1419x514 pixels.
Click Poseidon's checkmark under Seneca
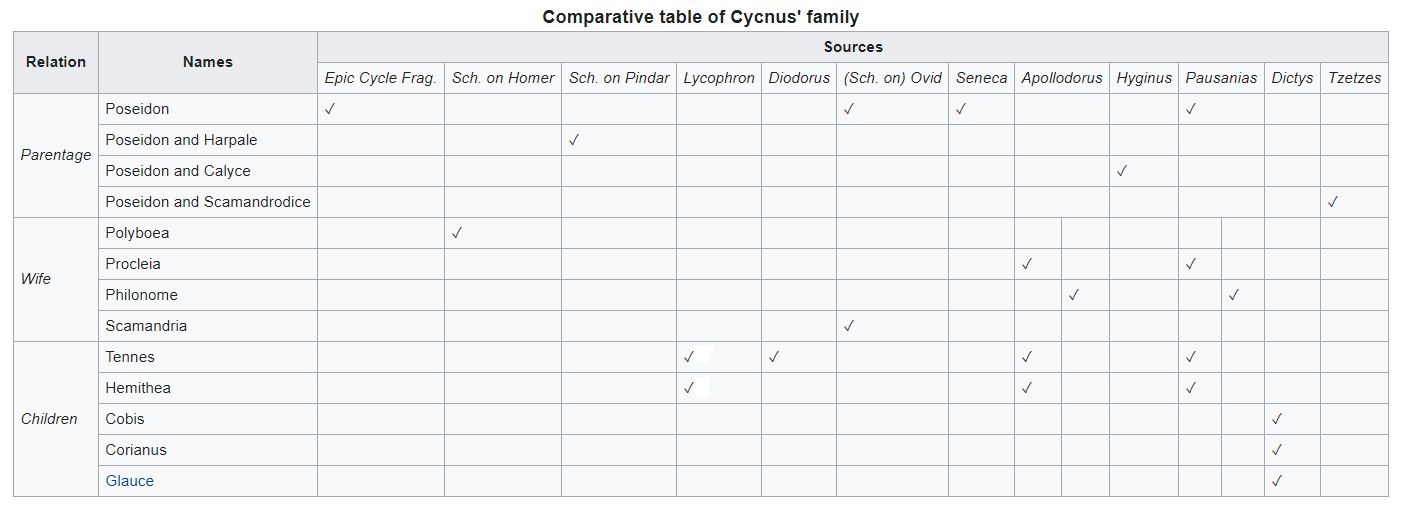[x=961, y=109]
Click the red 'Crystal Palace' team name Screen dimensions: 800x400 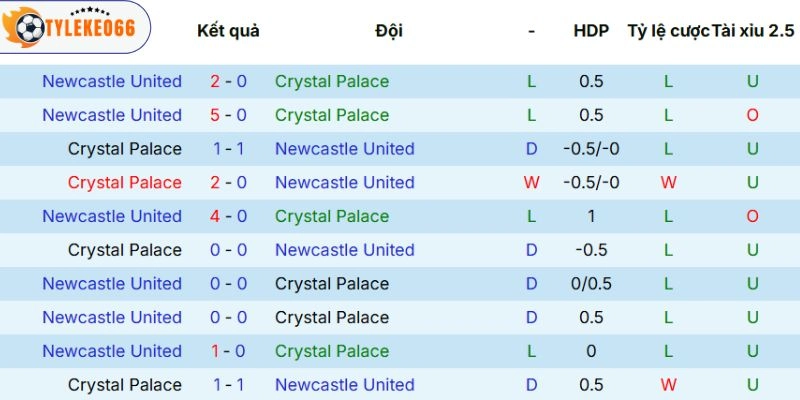tap(125, 182)
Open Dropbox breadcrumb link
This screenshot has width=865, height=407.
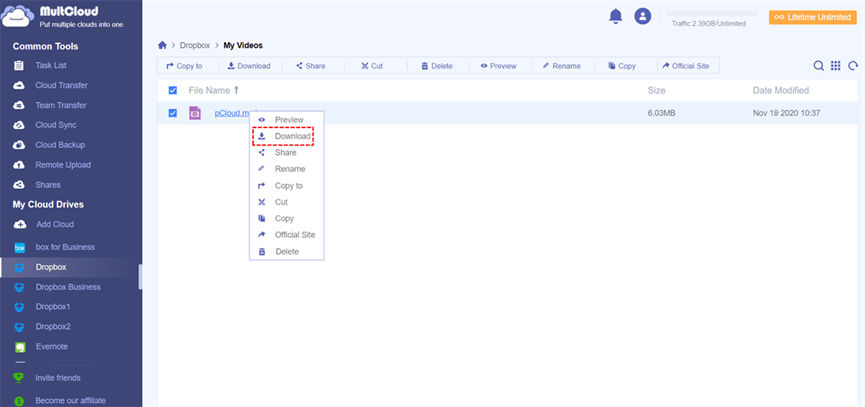tap(195, 45)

■ **WHAT YOU ARE ASKED TO DO**
Take the line that contains "Open Dropbox breadcrumb link" and every line after it up to the end of the records above, and restate them exactly, without the pictures.

■ **EXERCISE ANSWER**
Open Dropbox breadcrumb link
This screenshot has width=865, height=407.
tap(195, 45)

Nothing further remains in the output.